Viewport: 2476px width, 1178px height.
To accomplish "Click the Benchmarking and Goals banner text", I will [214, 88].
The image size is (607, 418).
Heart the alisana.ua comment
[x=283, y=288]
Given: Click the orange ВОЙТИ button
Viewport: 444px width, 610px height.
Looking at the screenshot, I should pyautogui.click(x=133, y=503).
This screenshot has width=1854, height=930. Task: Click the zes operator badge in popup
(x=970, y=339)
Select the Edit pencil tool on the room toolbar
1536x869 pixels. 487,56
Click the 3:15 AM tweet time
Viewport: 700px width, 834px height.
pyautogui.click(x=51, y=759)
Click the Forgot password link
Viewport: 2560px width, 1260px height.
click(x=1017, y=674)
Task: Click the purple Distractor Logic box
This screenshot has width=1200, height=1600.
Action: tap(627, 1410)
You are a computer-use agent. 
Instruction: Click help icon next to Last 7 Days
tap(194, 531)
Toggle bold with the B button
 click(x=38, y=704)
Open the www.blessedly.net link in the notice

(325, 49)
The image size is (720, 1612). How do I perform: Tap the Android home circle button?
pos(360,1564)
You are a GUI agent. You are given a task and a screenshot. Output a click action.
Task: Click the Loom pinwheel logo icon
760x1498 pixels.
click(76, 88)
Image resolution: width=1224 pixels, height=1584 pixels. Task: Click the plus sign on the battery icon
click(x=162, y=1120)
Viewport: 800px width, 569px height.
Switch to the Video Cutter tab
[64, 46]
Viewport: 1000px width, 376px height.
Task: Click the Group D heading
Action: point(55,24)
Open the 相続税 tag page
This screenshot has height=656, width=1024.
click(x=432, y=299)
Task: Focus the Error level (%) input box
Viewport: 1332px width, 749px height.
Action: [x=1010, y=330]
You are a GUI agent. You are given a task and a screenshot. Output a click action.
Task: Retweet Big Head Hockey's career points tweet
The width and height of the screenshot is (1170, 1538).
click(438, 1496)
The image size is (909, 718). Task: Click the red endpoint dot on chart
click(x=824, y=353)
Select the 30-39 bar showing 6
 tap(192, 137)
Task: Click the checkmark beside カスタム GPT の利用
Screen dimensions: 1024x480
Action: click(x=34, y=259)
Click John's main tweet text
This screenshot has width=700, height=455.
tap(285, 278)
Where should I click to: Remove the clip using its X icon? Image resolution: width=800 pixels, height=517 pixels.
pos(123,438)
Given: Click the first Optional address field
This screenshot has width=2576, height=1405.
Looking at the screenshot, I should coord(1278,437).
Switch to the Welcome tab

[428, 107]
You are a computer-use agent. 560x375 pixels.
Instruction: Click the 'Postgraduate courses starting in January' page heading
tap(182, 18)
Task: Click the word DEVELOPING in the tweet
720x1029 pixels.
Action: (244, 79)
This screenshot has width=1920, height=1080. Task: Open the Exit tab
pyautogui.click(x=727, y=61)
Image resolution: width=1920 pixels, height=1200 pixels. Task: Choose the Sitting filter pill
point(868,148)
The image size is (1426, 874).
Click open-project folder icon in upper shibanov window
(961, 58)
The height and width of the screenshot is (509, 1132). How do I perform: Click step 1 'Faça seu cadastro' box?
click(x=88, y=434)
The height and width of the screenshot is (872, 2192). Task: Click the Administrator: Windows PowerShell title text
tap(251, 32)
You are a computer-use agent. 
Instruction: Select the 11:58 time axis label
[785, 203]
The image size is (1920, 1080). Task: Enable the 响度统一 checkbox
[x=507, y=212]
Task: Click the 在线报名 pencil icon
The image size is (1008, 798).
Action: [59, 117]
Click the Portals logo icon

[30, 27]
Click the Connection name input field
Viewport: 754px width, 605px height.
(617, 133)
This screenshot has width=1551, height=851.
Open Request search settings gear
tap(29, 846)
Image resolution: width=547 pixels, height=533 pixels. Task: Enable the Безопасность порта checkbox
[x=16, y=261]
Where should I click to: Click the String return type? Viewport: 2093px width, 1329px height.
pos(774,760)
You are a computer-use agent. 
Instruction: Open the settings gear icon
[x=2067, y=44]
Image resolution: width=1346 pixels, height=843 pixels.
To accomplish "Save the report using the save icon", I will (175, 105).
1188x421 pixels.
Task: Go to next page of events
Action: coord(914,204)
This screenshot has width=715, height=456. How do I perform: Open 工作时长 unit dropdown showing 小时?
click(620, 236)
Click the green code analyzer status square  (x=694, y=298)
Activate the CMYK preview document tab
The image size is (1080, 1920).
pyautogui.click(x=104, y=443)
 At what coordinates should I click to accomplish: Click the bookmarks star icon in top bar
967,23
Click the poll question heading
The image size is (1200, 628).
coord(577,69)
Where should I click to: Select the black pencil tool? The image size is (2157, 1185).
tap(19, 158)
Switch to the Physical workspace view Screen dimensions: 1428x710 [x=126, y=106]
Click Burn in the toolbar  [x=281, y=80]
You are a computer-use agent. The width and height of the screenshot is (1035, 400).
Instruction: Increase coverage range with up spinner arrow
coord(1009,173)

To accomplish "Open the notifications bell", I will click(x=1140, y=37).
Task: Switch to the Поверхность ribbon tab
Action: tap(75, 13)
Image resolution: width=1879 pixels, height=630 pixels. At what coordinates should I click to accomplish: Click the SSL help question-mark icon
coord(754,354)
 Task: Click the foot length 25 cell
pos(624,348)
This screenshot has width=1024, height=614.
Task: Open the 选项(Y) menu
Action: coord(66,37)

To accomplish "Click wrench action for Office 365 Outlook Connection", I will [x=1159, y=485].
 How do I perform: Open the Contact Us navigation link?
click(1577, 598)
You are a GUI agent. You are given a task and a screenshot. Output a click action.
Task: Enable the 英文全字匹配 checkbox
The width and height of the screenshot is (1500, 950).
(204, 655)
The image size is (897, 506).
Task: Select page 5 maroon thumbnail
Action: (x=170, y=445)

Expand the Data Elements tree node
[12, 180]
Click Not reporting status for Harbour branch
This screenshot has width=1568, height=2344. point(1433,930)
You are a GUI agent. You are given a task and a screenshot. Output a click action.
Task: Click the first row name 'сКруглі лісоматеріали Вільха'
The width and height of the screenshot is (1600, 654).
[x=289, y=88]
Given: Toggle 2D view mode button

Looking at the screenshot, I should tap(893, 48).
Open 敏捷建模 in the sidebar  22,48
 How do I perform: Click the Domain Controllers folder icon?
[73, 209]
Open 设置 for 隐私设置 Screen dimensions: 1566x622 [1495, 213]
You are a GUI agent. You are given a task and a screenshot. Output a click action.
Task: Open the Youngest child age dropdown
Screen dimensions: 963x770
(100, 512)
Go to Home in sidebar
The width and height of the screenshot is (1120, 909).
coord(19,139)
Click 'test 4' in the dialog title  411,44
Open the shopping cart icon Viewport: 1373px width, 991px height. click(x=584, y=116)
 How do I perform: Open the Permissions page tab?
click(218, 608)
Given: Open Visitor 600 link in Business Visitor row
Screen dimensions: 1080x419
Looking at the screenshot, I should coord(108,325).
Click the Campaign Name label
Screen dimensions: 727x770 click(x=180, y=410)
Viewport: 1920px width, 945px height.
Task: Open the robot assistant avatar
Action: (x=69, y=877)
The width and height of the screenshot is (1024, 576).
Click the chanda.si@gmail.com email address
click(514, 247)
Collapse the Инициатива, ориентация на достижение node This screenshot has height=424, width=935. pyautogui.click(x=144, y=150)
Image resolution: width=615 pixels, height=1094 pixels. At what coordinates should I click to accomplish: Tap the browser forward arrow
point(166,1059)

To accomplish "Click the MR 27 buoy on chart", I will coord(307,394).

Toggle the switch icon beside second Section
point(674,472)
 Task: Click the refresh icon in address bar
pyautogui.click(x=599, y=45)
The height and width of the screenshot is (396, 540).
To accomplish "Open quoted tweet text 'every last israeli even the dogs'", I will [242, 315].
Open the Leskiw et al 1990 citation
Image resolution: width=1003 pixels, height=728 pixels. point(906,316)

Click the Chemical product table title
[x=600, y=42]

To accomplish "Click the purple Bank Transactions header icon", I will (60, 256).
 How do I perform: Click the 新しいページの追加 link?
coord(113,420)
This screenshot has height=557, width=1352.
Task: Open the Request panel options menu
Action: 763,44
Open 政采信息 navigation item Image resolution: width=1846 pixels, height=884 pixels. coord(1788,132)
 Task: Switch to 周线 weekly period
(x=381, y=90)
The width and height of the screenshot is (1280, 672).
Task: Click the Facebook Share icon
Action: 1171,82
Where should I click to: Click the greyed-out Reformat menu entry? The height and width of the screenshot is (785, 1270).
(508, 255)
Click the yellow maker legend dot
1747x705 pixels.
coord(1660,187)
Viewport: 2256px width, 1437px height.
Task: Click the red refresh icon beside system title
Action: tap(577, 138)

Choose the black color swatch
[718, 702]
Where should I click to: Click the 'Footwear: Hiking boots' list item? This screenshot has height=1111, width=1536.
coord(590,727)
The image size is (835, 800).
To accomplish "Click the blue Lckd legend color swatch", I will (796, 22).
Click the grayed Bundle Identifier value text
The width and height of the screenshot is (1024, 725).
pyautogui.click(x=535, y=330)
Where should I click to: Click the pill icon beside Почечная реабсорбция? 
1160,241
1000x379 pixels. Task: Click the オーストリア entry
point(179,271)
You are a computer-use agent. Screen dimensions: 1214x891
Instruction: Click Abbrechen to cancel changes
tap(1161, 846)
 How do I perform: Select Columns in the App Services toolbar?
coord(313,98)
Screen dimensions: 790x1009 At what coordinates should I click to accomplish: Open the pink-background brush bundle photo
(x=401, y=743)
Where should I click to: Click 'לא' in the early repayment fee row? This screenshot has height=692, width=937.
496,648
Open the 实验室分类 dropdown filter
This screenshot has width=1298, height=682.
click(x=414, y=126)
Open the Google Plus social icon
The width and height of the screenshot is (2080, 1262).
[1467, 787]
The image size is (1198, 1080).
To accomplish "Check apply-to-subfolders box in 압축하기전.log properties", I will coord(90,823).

────────────────────────────────────────

Copy the data verbatim, from the line containing "will [x=1159, y=485]." through the line containing "click(1577, 598)".

_Output below_
To accomplish "Click wrench action for Office 365 Outlook Connection", I will [x=1159, y=485].
 How do I perform: Open the Contact Us navigation link?
click(1577, 598)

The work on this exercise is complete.